What causes a pod to be OOMKilled, and how do you diagnose and fix it?
Quick Answer
A Pod is OOMKilled when a container's memory usage exceeds its configured memory limit (or, less commonly, the node itself runs out of memory entirely, even for containers under their individual limits) — the kernel's OOM killer terminates the process, and Kubernetes reports `OOMKilled` as the termination reason. Diagnose by confirming the reason via `kubectl describe pod` and checking actual memory usage trends (via `kubectl top` or a metrics/monitoring system) against the configured limit, then either fix a genuine memory leak in the application or raise the limit to a realistic, measured value if the usage is legitimate.
Detailed Answer
Confirming OOMKilled is actually the cause
kubectl describe pod my-app-xyz
# Last State: Terminated
# Reason: OOMKilled
# Exit Code: 137
Exit Code: 137 (128 + 9, where 9 is SIGKILL) combined with Reason: OOMKilled confirms this specific cause definitively — distinguishing it from a generic application crash, which would show a different exit code and reason. This distinction matters because the fix is completely different depending on which one occurred.
The two different scenarios that both produce OOMKilled
- Container exceeded its own memory limit — the most common case; the container's cgroup memory usage crossed the configured
resources.limits.memoryvalue, and the kernel killed it specifically for exceeding that container-level boundary. - The node itself ran out of memory — less common, but possible if requests/limits across the node are poorly configured (heavy overcommitment) or the kubelet's node-level memory-pressure eviction didn't act quickly enough; in this case even a container technically under its own individual limit can be killed as part of the node trying to reclaim memory generally.
Diagnosing whether this is a real leak or just an under-provisioned limit
kubectl top pod my-app-xyz --containers
Or, better, look at the actual memory usage trend over time in a real monitoring system (Prometheus/Grafana) rather than a single snapshot: a memory usage graph that climbs steadily and never plateaus, correlating with time since the container started (not with request volume), strongly suggests a genuine memory leak in the application — something that will eventually hit any limit you set, no matter how generous, and needs an actual code fix. A memory usage graph that climbs with load and then plateaus at a value just above the configured limit suggests the limit is simply set too low for the application's legitimate, steady-state working set — the fix here is raising the limit to a value with reasonable headroom above observed real usage, not a code change.

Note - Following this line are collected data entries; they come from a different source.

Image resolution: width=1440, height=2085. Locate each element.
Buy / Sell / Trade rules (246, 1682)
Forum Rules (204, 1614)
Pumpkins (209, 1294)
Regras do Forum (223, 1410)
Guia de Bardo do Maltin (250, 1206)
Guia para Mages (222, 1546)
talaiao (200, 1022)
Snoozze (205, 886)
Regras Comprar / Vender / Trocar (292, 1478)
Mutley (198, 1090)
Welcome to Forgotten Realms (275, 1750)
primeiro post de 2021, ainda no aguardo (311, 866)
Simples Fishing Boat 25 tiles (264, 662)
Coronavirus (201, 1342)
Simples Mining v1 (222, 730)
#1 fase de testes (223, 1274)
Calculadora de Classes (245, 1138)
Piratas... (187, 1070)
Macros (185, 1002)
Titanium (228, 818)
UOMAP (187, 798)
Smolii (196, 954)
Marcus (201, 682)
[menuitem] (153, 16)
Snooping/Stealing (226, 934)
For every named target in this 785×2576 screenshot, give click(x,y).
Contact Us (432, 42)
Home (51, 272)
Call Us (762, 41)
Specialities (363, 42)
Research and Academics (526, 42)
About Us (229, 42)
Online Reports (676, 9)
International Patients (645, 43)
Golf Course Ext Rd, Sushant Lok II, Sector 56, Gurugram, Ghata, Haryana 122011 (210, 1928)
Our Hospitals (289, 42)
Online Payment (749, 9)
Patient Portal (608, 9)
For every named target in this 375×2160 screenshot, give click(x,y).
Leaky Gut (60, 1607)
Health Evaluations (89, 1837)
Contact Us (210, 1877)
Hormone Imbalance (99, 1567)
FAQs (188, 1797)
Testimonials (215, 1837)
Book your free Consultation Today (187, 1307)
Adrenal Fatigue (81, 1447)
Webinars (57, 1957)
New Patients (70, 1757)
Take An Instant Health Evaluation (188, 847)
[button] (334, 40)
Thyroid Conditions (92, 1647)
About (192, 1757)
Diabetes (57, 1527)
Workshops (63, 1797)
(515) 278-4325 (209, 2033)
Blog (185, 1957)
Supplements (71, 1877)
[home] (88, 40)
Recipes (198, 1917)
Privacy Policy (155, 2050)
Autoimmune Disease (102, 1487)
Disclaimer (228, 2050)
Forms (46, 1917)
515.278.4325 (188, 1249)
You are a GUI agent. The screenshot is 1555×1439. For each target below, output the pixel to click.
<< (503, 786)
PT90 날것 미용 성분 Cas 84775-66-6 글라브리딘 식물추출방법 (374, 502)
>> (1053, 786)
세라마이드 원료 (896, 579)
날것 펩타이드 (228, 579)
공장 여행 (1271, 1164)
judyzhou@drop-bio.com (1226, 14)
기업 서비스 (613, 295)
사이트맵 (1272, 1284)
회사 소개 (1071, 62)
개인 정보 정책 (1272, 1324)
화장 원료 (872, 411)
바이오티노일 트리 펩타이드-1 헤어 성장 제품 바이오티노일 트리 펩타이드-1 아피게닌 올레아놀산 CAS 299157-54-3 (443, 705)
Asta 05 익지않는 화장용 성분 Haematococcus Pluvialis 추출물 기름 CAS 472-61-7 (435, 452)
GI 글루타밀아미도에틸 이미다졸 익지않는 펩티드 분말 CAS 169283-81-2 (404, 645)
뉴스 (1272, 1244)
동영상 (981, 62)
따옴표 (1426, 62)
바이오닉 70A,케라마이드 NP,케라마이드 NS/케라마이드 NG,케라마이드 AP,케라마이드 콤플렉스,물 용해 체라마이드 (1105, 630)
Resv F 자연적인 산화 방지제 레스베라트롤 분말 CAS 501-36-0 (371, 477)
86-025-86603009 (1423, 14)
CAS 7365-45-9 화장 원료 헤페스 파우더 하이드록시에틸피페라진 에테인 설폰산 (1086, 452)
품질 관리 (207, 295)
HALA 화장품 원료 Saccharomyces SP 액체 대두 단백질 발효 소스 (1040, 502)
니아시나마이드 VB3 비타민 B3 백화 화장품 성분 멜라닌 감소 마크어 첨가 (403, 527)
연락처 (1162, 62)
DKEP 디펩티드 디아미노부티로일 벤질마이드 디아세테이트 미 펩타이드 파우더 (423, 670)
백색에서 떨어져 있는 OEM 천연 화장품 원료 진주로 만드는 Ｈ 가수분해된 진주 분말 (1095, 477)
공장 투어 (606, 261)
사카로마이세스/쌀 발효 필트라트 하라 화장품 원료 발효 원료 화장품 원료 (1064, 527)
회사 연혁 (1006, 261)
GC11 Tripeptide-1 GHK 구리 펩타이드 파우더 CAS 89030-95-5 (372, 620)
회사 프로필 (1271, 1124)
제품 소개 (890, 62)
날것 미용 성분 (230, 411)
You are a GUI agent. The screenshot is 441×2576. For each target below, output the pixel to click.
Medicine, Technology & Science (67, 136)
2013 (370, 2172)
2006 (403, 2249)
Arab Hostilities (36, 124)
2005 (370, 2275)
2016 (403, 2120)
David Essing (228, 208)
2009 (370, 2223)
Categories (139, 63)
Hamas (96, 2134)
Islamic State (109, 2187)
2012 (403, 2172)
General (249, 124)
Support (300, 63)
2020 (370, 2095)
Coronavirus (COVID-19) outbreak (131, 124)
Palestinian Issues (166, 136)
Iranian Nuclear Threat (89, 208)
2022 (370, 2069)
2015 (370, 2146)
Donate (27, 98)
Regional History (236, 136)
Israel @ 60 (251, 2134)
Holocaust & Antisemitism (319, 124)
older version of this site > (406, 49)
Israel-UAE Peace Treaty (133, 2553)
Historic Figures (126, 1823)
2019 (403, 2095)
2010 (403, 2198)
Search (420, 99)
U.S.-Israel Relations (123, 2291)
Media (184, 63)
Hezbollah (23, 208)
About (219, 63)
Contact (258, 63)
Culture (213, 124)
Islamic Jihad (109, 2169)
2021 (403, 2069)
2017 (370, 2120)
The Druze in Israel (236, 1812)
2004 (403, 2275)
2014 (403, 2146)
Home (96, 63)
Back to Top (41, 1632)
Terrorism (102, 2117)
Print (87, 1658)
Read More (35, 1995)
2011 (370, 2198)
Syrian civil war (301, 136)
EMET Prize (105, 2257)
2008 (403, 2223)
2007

Fixing a genuine memory leak
This requires actual application-level investigation — heap dumps/profiling tools appropriate to the language runtime (e.g., a Java heap dump analyzed with a profiler, Node.js's --inspect and Chrome DevTools memory profiling, Python's tracemalloc) to identify what's actually accumulating and never being released. Kubernetes-level tooling can tell you that memory is growing unboundedly and when the kill happens, but not why the application's own code is holding onto memory it should have freed — that's an application-level debugging problem layered on top of the Kubernetes-level symptom.
Fixing an under-provisioned limit
resources:
requests:
memory: "512Mi" # raised to reflect realistic steady-state usage
limits:
memory: "768Mi" # some headroom above typical peak, not unlimited
Raise the limit based on actual measured usage data, not a guess — and consider whether a Vertical Pod Autoscaler (see the scheduling topic), run in recommendation mode, could help right-size this automatically based on real historical usage rather than manual tuning each time.
A subtlety worth knowing: OOMKilled doesn't always mean CrashLoopBackOff
A single OOMKill, if the container then starts fine and runs stably afterward, just shows up as one restart with OOMKilled as the previous state — it only becomes a CrashLoopBackOff if the container keeps hitting the same memory ceiling repeatedly, shortly after each restart. Seeing one isolated OOMKill in history is a signal worth investigating but not necessarily an active incident; a repeating pattern of OOMKills is the more urgent case demanding immediate action.